#### Description of the task:
Copy verbatim the lines of the material from the line containing "Given: Click the caption" through the line containing "click(x=84, y=56)", inclusive.

#### Input for this task:
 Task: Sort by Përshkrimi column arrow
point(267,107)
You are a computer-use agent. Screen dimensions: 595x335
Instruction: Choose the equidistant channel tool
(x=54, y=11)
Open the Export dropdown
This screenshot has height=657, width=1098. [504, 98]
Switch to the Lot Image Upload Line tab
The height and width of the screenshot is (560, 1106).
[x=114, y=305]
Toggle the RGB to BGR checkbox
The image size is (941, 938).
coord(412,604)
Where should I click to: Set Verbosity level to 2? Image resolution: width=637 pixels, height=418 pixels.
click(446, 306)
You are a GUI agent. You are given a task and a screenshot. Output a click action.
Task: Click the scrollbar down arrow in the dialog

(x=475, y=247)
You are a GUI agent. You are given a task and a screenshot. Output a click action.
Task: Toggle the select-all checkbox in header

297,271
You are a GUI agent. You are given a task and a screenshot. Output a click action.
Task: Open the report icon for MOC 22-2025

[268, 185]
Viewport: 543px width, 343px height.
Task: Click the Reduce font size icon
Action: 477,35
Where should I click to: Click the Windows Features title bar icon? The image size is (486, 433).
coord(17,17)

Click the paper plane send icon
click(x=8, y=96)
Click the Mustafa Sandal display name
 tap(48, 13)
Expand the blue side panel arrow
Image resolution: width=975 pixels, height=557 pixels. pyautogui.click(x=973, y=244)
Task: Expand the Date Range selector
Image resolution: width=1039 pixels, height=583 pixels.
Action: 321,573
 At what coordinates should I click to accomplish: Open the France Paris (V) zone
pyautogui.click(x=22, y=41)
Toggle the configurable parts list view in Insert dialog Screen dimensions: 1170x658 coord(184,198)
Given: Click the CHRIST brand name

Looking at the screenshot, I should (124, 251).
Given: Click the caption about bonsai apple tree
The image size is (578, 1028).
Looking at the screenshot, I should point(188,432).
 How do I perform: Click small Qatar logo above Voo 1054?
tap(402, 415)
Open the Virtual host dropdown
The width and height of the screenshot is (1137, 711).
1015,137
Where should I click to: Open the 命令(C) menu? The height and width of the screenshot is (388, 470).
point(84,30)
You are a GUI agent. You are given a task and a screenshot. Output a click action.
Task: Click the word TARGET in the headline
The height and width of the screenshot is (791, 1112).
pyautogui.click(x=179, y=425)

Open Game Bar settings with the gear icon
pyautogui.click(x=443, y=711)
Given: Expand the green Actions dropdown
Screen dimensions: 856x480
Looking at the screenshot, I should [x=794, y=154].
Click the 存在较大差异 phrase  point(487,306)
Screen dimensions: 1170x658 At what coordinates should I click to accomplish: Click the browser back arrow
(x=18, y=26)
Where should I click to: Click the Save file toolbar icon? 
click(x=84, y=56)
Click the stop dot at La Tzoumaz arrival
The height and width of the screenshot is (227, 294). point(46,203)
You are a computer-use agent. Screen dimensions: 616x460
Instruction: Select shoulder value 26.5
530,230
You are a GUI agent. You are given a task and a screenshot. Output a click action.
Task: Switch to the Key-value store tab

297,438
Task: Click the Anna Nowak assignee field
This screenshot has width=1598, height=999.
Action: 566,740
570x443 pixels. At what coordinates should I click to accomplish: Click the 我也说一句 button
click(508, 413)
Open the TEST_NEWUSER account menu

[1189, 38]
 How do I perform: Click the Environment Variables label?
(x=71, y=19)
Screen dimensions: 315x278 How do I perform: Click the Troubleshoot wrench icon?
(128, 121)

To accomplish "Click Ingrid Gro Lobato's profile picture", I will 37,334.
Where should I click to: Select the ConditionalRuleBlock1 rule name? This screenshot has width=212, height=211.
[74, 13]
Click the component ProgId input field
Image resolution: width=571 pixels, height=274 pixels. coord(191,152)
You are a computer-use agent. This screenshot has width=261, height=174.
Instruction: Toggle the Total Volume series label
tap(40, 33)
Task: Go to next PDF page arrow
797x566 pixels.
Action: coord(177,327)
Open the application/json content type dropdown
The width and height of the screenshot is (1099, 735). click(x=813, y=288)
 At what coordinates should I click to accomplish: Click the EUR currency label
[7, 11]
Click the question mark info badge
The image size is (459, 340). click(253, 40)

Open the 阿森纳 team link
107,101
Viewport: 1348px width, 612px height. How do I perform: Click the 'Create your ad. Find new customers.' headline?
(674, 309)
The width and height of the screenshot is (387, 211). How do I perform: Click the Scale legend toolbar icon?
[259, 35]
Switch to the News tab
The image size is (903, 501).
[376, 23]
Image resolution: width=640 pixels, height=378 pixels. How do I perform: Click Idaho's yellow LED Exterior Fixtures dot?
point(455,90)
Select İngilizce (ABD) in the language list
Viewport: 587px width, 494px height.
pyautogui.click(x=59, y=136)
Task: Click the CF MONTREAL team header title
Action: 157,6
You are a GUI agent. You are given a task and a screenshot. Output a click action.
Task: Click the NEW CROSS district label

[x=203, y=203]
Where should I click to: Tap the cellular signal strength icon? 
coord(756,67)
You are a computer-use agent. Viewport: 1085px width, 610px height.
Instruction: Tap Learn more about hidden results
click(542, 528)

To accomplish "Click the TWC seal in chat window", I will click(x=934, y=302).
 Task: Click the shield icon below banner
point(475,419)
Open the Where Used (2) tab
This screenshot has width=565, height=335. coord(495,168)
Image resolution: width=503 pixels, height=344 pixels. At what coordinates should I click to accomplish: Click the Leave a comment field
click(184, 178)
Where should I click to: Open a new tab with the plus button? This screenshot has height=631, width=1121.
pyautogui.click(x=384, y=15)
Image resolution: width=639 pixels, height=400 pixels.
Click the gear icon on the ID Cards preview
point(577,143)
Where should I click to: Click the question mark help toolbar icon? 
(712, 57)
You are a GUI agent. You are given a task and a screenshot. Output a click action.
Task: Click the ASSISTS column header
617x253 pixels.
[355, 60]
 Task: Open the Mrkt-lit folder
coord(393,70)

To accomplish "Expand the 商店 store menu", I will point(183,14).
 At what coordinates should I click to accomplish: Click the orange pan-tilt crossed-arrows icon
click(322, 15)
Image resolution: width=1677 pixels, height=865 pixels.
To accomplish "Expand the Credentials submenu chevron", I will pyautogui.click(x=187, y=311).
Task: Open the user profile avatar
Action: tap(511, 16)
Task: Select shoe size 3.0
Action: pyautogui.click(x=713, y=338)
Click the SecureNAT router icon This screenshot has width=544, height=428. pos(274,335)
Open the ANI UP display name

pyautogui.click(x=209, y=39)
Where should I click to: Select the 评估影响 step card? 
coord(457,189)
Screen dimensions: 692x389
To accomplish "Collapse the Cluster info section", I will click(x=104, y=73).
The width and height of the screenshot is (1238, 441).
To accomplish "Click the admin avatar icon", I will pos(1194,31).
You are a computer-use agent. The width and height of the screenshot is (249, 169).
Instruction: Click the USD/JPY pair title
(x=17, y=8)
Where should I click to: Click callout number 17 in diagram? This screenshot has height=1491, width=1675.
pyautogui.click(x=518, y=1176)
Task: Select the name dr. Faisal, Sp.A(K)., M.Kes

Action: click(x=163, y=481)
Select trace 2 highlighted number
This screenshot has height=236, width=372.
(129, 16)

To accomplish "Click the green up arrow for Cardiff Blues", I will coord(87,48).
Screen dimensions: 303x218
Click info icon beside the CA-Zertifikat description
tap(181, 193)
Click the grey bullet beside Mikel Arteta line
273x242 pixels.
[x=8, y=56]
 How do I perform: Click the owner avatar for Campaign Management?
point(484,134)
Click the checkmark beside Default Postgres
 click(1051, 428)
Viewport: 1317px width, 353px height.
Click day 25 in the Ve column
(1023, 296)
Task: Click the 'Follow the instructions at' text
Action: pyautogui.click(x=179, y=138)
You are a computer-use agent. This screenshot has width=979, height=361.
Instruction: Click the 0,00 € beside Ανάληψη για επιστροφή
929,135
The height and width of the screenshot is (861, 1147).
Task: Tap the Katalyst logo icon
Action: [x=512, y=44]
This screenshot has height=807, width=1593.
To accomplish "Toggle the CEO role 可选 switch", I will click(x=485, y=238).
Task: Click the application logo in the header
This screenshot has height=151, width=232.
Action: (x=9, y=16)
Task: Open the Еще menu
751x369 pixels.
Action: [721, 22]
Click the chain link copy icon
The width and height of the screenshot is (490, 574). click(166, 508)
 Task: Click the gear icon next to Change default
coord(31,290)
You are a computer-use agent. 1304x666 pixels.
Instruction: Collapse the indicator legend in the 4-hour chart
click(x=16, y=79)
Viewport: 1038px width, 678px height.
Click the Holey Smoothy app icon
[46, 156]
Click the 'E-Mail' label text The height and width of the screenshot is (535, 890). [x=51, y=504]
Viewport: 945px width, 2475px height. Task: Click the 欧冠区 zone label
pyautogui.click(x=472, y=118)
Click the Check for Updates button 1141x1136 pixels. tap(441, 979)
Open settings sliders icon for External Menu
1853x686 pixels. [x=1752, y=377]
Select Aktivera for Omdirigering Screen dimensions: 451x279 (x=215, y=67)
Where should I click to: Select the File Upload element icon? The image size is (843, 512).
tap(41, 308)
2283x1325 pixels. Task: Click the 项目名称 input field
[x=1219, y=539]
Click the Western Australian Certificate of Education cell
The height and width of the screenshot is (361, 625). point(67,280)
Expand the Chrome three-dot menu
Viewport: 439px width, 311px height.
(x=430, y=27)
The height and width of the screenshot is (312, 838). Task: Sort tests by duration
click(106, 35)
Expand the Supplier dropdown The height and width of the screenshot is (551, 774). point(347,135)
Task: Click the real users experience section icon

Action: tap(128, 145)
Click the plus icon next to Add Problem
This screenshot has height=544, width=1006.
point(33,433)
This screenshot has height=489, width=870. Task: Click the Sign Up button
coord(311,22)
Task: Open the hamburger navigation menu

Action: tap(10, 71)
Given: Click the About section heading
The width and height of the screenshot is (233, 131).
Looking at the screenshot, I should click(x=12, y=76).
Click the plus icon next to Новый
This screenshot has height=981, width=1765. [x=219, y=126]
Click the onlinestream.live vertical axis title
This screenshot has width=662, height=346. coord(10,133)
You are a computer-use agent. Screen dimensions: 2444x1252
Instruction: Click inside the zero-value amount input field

#### Written response:
Given: Click the caption about bonsai apple tree
The image size is (578, 1028).
Looking at the screenshot, I should point(188,432).
 How do I perform: Click small Qatar logo above Voo 1054?
tap(402, 415)
Open the Virtual host dropdown
The width and height of the screenshot is (1137, 711).
1015,137
Where should I click to: Open the 命令(C) menu? The height and width of the screenshot is (388, 470).
point(84,30)
You are a GUI agent. You are given a task and a screenshot. Output a click action.
Task: Click the word TARGET in the headline
The height and width of the screenshot is (791, 1112).
pyautogui.click(x=179, y=425)

Open Game Bar settings with the gear icon
pyautogui.click(x=443, y=711)
Given: Expand the green Actions dropdown
Screen dimensions: 856x480
Looking at the screenshot, I should [x=794, y=154].
Click the 存在较大差异 phrase  point(487,306)
Screen dimensions: 1170x658 At what coordinates should I click to accomplish: Click the browser back arrow
(x=18, y=26)
Where should I click to: Click the Save file toolbar icon? 
click(x=84, y=56)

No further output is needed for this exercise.